Michal Maczka wrote:
The original author does need to learn that open source
coding is not created out of some desire to 'sell' a product
to lots and lots of people, but to satisfy the itch of the
people involved.
There is some truth here. However, an open-source project's
success is just as much judged by its audience as any other
project. And a top level apache project would have more
ambition than this I thought.
Yeah are right. "Our vision" should be dropped and we should implement
every single stupid feature then is requested and do this even if those
features are in mutual contradiction. And the most frequent request is:
"you guys should be like ant". This is not hard thing to do. We will
simply remove files from our CVS repository and import files from Ant
repository replacing every occurrence of word "ant" with "maven". If
this is what will make people happy we should listen to them! Don't we?
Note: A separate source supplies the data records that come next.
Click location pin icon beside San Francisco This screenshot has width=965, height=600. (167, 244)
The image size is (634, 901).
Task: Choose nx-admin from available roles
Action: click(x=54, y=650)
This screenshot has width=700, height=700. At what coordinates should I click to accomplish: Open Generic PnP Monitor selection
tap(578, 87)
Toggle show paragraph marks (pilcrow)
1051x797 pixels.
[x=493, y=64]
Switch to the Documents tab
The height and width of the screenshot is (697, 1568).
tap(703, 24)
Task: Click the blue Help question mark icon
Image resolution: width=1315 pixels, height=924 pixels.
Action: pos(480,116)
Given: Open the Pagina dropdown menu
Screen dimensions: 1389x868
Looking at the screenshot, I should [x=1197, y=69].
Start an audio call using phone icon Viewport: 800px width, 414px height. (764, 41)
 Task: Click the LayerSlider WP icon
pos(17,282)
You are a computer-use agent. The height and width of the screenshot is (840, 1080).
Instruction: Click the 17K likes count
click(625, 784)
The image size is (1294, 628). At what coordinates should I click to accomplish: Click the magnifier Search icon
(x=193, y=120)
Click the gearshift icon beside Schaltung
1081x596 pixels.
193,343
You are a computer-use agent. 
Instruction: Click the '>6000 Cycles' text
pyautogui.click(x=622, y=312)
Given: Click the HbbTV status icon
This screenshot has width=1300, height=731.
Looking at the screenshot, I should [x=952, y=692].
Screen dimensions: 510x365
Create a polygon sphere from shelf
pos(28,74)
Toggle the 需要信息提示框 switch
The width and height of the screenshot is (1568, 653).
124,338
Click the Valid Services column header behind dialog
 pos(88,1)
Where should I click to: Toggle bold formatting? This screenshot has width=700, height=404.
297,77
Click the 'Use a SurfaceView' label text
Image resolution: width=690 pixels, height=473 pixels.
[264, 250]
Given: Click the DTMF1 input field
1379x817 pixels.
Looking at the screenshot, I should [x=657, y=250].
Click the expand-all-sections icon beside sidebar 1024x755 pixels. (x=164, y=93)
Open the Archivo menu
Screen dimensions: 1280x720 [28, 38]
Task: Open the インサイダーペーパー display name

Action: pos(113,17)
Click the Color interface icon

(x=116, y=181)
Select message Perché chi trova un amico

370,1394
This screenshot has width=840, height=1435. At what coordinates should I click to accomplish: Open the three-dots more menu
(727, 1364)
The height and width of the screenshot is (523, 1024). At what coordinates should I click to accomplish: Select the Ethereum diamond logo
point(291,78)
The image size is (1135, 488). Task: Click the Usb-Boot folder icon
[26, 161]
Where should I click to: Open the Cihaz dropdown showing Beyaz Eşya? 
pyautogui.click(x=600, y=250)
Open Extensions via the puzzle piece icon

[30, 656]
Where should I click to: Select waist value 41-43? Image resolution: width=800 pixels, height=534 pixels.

Michal, this isn't helpful. I understand your point, but there are
better ways of stating it. It is important though to learn the strengths
and weaknesses of what you are being compared to so that you can set up and
maintain an "appologetics" page. "Appologetics" is the study of defending
your position.
What do you recognize as the strengths of ANT? What are its weaknesses?
How does Maven leverage the strengths and minimize the weaknesses?
That type of thing can be set up and merely maintained. Then when you
receive a request for "you guys should be like ant" you can tell them
to RTFM. It shows you did your homework--and that you recognize the
good and the bad from that de-facto standard build tool.